Cheikh Sarr

Personal information
- Full name: Cheikh Tidiane Sarr
- Date of birth: 15 March 1987 (age 38)
- Place of birth: Copenhagen, Denmark
- Height: 1.82 m (6 ft 0 in)
- Position(s): Right-back

Youth career
- Lundtofte Boldklub
- Lyngby
- 2003–2004: Bordeaux

Senior career*
- Years: Team / Apps / (Gls)
- 2004–2005: Lyngby / 11 / (0)
- 2006–2009: AGF / 13 / (0)
- 2009–2011: Lyngby / 42 / (0)
- 2011–2012: Hammarby IF / 4 / (0)
- 2012: Brønshøj / 7 / (0)
- 2012: FK Jerv / 8 / (0)
- 2013–2014: Brønshøj / 0 / (0)
- 2014–2015: Landskrona BoIS / 20 / (0)
- 2016: Höganäs BK / 6 / (0)
- Total:  / 111 / (0)

International career
- 2005–2006: Denmark U19 / 4 / (0)

Managerial career
- 2017–2018: Landskrona BoIS U19

= Cheikh Tidiane Sarr =

Danish footballer (born 1987)

Cheikh Tidiane Sarr (born 15 March 1987), commonly known as Cheikh Sarr, is a Danish former professional footballer who last worked as a coach of Landskrona BoIS U19.

==Playing career==
Sarr progressed through the youth teams of Lyngby before joining Ligue 1 club Bordeaux in 2003. He returned to Lyngby after two years, where he made his professional debut in a 6–2 win in the Danish Cup over Taastrup FC on 9 August 2005.

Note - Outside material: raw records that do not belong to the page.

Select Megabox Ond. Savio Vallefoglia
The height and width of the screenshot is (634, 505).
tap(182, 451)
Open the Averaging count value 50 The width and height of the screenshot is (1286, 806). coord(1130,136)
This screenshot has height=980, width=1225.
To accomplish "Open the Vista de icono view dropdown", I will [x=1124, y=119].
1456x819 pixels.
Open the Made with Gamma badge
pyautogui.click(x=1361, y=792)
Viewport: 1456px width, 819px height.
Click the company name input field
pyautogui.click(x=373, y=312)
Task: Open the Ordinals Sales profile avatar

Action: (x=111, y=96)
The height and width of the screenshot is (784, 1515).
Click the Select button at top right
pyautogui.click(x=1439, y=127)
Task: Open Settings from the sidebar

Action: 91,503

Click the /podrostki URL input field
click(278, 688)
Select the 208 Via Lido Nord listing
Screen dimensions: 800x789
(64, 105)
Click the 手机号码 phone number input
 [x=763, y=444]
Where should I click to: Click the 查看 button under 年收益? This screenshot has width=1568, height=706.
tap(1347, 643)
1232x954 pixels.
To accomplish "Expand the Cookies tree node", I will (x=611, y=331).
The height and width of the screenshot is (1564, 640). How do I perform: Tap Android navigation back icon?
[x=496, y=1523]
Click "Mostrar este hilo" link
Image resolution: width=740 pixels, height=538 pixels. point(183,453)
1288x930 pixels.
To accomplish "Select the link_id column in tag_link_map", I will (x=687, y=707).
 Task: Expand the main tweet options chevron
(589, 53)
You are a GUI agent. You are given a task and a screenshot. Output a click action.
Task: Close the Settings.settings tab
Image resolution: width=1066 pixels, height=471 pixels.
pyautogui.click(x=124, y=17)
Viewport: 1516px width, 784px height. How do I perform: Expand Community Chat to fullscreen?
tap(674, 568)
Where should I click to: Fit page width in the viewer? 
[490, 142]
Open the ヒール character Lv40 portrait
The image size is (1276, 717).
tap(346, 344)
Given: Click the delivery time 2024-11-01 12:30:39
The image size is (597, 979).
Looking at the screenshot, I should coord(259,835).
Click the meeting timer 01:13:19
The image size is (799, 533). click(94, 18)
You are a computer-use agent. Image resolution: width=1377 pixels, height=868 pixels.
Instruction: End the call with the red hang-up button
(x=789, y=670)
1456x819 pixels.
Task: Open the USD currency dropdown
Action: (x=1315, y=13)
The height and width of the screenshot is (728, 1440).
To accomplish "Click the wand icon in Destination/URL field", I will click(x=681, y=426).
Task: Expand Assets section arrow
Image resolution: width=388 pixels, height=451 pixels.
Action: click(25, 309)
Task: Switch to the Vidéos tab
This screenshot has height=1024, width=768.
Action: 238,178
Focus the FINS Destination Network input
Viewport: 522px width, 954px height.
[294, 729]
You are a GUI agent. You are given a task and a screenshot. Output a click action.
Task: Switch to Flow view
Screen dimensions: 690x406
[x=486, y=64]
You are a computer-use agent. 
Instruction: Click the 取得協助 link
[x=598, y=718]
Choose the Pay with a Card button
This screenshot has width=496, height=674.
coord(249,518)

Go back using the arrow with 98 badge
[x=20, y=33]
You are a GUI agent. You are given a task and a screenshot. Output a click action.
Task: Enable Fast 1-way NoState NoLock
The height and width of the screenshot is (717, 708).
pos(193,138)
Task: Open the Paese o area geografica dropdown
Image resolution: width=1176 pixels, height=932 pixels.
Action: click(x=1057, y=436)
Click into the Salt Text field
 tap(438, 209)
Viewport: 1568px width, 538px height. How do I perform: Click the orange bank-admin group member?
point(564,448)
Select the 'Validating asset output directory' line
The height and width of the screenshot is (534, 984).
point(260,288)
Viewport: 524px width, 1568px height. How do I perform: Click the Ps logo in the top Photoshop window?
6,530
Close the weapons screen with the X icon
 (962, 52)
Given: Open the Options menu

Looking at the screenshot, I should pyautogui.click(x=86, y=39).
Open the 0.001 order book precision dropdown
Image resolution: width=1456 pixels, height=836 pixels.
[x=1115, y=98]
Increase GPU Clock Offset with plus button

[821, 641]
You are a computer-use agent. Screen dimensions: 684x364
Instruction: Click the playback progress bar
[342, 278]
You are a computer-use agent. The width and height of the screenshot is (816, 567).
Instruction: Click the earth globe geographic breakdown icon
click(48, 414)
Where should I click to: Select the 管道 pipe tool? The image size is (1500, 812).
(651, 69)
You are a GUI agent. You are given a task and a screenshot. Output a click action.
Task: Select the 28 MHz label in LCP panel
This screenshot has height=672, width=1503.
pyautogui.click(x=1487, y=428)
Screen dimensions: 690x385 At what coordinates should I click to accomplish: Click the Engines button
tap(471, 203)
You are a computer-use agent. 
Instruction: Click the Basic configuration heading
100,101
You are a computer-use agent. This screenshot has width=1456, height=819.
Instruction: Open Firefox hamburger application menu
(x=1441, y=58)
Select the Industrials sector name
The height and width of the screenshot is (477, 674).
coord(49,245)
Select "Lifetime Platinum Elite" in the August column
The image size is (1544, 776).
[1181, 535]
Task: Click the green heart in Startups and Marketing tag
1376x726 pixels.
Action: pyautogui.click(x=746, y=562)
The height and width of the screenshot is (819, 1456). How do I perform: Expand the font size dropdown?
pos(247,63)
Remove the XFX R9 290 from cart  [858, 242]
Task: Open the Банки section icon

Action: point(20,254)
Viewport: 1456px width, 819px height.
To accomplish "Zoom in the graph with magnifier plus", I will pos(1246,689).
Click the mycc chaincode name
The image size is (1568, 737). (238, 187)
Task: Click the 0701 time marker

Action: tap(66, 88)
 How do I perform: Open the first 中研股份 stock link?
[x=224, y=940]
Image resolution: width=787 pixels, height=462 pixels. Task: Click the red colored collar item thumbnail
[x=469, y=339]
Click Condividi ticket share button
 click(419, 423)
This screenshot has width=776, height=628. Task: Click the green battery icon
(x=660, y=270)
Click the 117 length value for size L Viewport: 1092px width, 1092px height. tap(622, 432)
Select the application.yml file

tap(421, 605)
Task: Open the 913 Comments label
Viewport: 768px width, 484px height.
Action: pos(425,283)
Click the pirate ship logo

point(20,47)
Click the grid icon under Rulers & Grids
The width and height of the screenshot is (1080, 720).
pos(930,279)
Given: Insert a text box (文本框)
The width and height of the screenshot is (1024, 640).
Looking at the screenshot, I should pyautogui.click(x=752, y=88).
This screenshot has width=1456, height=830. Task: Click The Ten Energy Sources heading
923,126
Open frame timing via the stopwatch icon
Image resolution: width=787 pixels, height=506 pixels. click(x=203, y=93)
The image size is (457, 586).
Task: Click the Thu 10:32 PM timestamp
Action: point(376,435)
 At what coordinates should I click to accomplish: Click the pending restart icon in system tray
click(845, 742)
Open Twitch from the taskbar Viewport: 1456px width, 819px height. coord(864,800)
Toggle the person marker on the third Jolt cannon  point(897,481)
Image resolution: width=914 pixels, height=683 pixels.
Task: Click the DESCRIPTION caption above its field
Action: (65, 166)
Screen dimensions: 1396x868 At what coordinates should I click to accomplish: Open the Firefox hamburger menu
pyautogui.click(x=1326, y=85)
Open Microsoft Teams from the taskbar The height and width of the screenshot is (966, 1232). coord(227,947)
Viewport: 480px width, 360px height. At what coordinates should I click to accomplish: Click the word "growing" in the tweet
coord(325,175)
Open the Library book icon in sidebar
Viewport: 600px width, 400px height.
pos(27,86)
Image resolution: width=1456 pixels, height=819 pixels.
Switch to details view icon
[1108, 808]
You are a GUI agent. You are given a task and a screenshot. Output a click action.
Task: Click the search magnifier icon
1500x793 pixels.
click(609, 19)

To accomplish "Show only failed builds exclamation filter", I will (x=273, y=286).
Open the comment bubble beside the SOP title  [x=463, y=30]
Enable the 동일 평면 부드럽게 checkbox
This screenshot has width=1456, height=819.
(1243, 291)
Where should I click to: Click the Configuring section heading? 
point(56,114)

On 28 November 2005, Sarr signed a four-year contract with Danish Superliga club AGF. He made his debut in the top tier on 11 March 2006, starting in a 1–1 home draw against SønderjyskE.

Sarr terminated his contract with AGF by mutual consent on 8 January 2009, after losing his spot in the first team. He returned to his former club Lyngby the same day, signing a two-and-a-half-year deal with the club.

He signed a short-term contract with the Stockholm-based club Hammarby IF, on 22 August 2011, after his release from Lyngby. He made his debut for the club on 4 September, coming off the bench for David Lidholm in the 63rd minute in a 3–2 away loss in Superettan to Degerfors IF.

After less than a season with Hammarby, Sarr returned to Denmark where he played for Brønshøj in the spring of 2012. In August 2012, Sarr joined FK Jerv, debuting in the Norwegian Second Division on 1 September in a 1–1 home draw against FK Vidar. He played for Jerv for the remainder of 2012, where he left the club as a free agent. After nine months without a club, and trials in Norway, Sweden and the Faroe Islands, Sarr returned to Brønshøj on 26 September 2013.

In February 2014, Sarr joined Landskrona BoIS on a six-month deal. He played two years for the club, before moving to Höganäs BK in December 2015 in Division 2, the fourth tier of Swedish football.

==Coaching career==
On 1 November 2017, Sarr was appointed coach of the under-19 team of Landskrona BoIS.